Modern historians have studied the Historia extensively, and a number of editions have been produced. For many years, early Anglo-Saxon history was essentially a retelling of the Historia, but recent scholarship has focused as much on what Bede did not write as what he did. The belief that the Historia was the culmination of Bede's works, the aim of all his scholarship, a belief common among historians in the past, is no longer accepted by most scholars.

The Historia Ecclesiastica has given Bede a high reputation, but his concerns were different from those of a modern writer of history. His focus on the history of the organization of the English church, and on heresies and the efforts made to root them out, led him to exclude the secular history of kings and kingdoms except where a moral lesson could be drawn or where they illuminated events in the church. In the early Middle Ages, the Anglo-Saxon Chronicle, Historia Brittonum, and Alcuin's Versus de patribus, regibus et sanctis Eboracensis ecclesiae all drew heavily on the text.
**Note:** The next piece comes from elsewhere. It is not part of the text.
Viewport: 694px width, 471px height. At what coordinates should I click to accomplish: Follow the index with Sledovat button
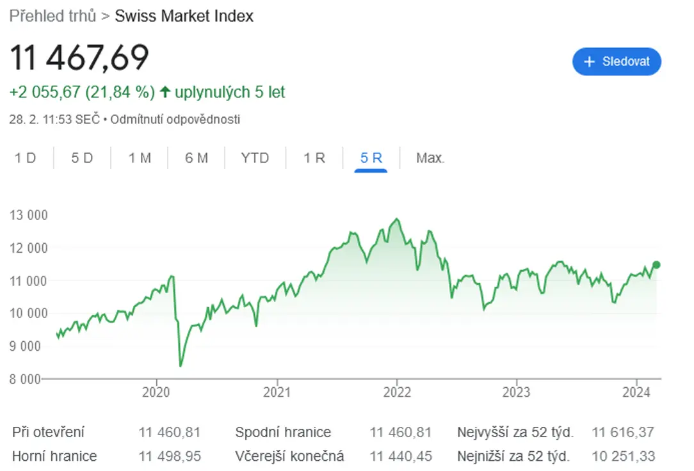[617, 61]
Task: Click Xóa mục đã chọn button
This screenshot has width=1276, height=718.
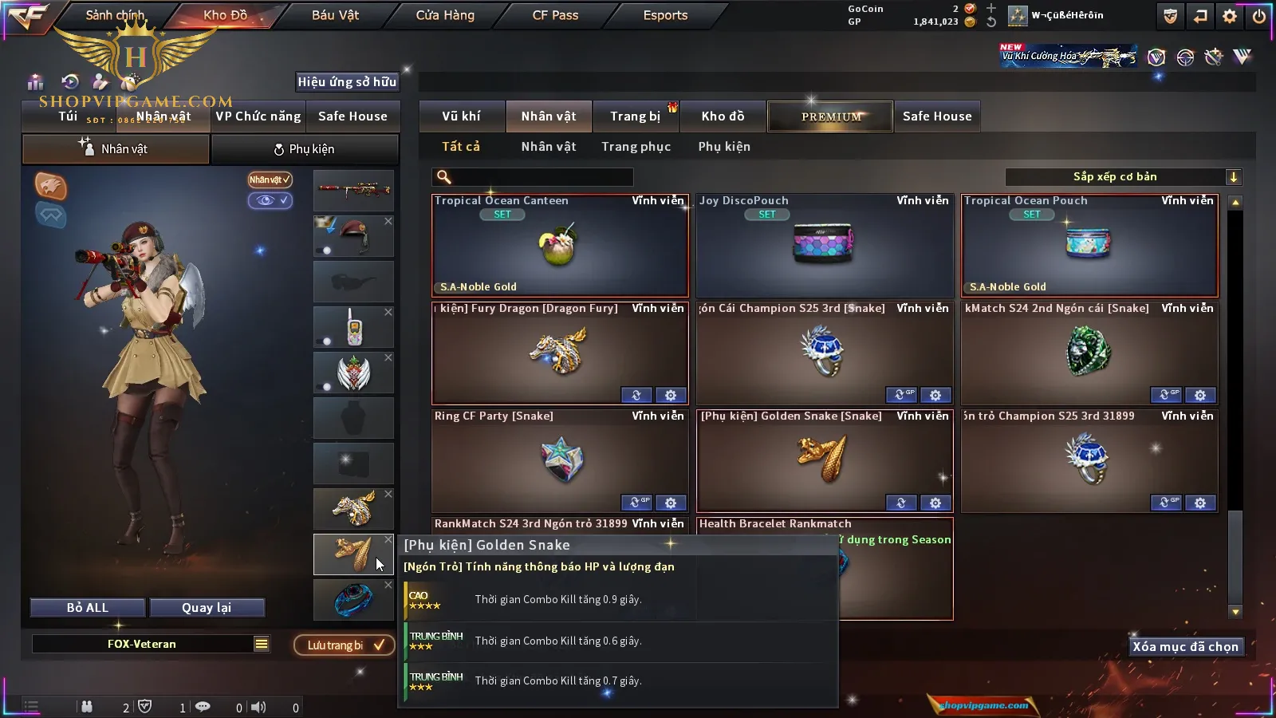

Likewise, the later medieval writers William of Malmesbury, Henry of Huntingdon, and Geoffrey of Monmouth used his works as sources and inspirations. Early modern writers, such as Polydore Vergil and Matthew Parker, the Elizabethan Archbishop of Canterbury, also utilized the Historia, and his works were used by both Protestant and Catholic sides in the Wars of Religion.

Some historians have questioned the reliability of some of Bede's accounts. Peter Heather comments that the history is "a magnificent tour-de-force - but it is not remotely the full story". Tom Holland writes that "When, in the generations that followed Alfred, a united kingdom of England came to be forged, it was Bede's history that provided it with a sense of ancestry that reached back beyond its foundation."

==Manuscript tradition==
Manuscripts of the Historia Ecclesiastica fall generally into two groups, known to historians as the "c-type" and the "m-type". Charles Plummer, in his 1896 edition of Bede, identified six characteristic differences between the two manuscript types. For example, the c-type manuscripts omit one of the miracles attributed to St Oswald in book IV, chapter 14, and the c-type also includes the years 733 and 734 in the chronological summary at the end of the work, whereas the m-type manuscripts stop with the year 731.

Plummer thought that this meant the m-type was definitely earlier than the c-type, but this was disputed by Bertram Colgrave in his 1969 edition of the text. Colgrave points out that the addition of a couple of annals is a simple alteration for a copyist to make at any point in the manuscript history; he also notes that the omission of one of Oswald's miracles is not the mistake of a copyist, and strongly implies that the m-type is a later revision.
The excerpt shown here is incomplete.